Conversions can be made between ‘String’ and ‘WString,’ simply by using a ‘Move’ statement. The actual conversion between UTF-8 and UTF-16 is then done automatically by the runtime.
Before DataFlex 2021, the length of the string (the number of characters in the string) was always the same as the size of the string (the number of bytes). As explained in lesson 6, this is no longer the case. They can now be different.
Characters can be different number of bytes. In Dataflex 2021, the ‘Length’ function still returns the number of characters of a string. ‘Length’ also works for ‘WString,’ but it should not be used anymore for getting the size of a string (the number of bytes). There is a new function for that, called ‘SizeOfString.’ It returns the number of bytes, which in UTF-8, is equal to the number of code units. A similar function exists for the ‘WString’ type, which is ‘SizeOfWString.’ This function will return the number of UTF-16 code units. So, the number of double bytes.
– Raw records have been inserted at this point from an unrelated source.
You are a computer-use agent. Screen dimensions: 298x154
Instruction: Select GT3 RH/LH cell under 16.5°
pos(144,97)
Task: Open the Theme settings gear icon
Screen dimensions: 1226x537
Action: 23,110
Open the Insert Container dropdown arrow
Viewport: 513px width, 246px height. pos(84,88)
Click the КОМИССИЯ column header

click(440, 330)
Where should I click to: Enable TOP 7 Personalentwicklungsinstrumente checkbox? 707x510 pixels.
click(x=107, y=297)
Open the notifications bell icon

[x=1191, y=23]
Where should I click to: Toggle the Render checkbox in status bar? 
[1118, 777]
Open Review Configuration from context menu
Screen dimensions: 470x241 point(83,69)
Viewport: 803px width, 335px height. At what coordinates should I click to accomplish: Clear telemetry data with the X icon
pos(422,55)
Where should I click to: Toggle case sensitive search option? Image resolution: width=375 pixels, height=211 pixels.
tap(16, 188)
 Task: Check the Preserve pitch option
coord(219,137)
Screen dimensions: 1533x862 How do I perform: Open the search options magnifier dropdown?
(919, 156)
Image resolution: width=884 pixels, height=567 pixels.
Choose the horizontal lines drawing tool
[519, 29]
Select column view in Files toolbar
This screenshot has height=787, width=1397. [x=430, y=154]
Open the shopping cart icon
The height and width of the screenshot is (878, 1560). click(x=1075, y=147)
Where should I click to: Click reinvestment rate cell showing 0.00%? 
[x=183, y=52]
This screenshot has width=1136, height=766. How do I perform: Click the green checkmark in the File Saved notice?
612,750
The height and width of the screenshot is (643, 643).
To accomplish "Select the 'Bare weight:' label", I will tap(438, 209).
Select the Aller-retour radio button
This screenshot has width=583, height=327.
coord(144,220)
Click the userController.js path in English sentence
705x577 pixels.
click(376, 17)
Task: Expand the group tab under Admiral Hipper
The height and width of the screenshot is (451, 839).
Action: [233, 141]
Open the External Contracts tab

In this example, ‘SizeOfString’ returns the value 6, because the capital A is one byte, the accent a is two bytes and the euro sign is three bytes. In the last line, ‘SizeOfWString’ is performed on the same ‘String,’ but ‘SizeOfWString’ expects a ‘WString,’ so what happens is that first, in the runtime, ‘sLabel’ is converted to a ‘WString,’ and then ‘SizeOfWString’ is performed on that ‘WString.’ A value of 3, three code units, is returned. This is because in this instance, each character is one code unit. For a UTF-16 string, each code unit is two bytes, so the string size in memory is 6 bytes.
All other string functions work on the regular UTF-8 string, and they are character based. Such as the ‘Pos,’ ‘Left’ and ‘Mid’ functions, so they probably still work well in the code, unless the result is used as the number of bytes for memory operations or something else.